She’d dressed simply, donning a lightweight white sweater over a pair of jeans. But with her fresh-scrubbed face and slim, ringless hands, with their neatly trimmed and buffed nails, he found that he didn’t miss the higher-maintenance frills so many of the women he’d dated seemed obsessed with.
“I’ve brought some lunch to make up for the wait—and my lousy hotel recommendation,” he told her, setting the box on an empty corner of the desk.
She sniffed appreciatively at the scents of Italian herbs and cheesy goodness, her eyes smiling as she stood. “So this is what you call an apology?”
“You like Chicago thin-crust pizza? I ordered one, tavern-cut with all the good stuff on it, from a place just down the block.”
“I’m not sure about that particular style, but my rumbling stomach has decided that it smells a whole lot like forgiveness.”
After he produced a roll of paper towels from a storage cabinet, he offered her a cold beer to wash it down.
“I’d love the chance to sample your brews another time,” she said, “but I’ll stick with water during work hours.”
“Even if your new boss gives you a pass?”

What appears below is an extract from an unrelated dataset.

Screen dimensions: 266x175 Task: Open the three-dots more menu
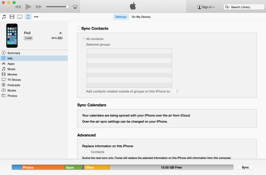tap(36, 17)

“Especially then,” she said solemnly, her gaze connecting with his own, “since any employer who shows up on my first full day with fresh, hot pizza and an offer of fine craft brew is an employer who deserves the very best work I can give him—just the way your father and your uncle deserve justice.”

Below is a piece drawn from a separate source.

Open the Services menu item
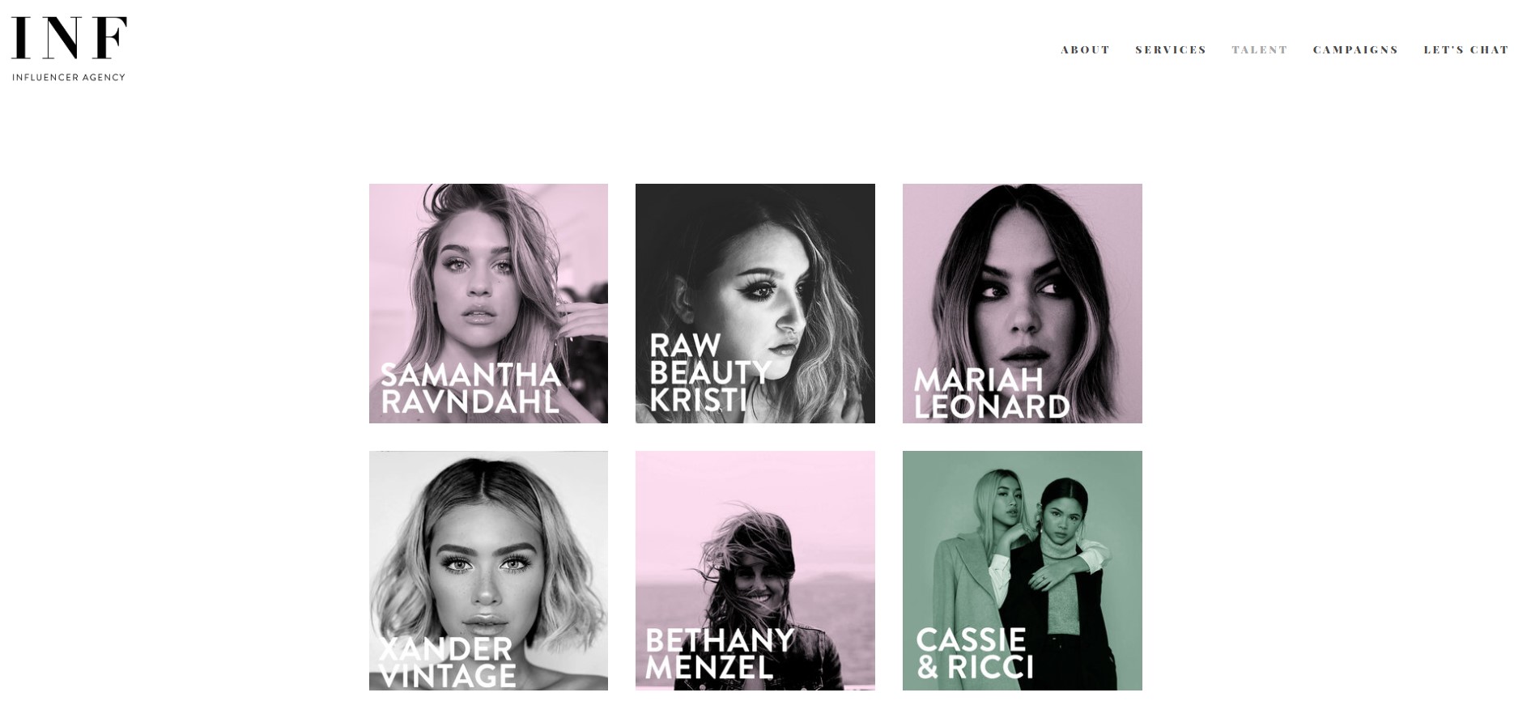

He nodded, sensing that she absolutely meant what she was saying. And feeling more optimistic than he had in months. It was enough to convince him that he’d done the right thing after all, going behind his family members’ backs in hiring a woman with a reputation for getting answers that the police—and more recently even the FBI—couldn’t.
After grabbing them both bottled waters from the mini fridge, Jones claimed one of the two chairs on the opposite side of the desk, only to glance over and see her still standing behind the desk, her light brown gaze locked in on the screen of her laptop.

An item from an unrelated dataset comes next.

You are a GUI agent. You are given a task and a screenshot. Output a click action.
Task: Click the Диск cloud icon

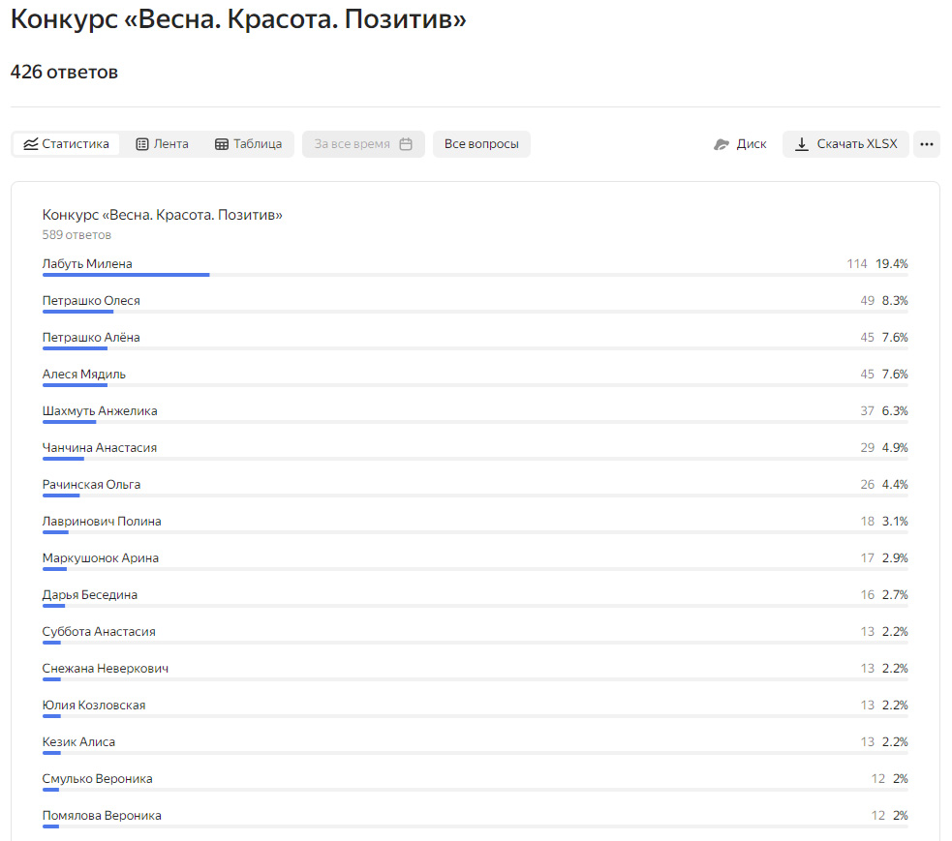coord(722,144)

“Allie?” he asked, her intensity reminding him of a lioness from a nature documentary, who might at any moment burst from cover to take down the zebra she’d been stalking.
“Sorry,” she said with a shake of her head. “I was just checking out some of the chatter from area bulletin boards for gun enthusiasts in the weeks before the murders, looking for offers or inquiries regarding private gun sales, or maybe somebody asking about a gunsmith who hand loads the particular ammo that was used—”
“Hand loads?” he asked, shaking his head.
“That’s when the gunpowder and other components are reloaded and pressed into an existing casing. Shooting enthusiasts often prefer it because they can customize the load to the weapon they’re using. When you’re planning to shoot from long range, little details like that can make all the difference.”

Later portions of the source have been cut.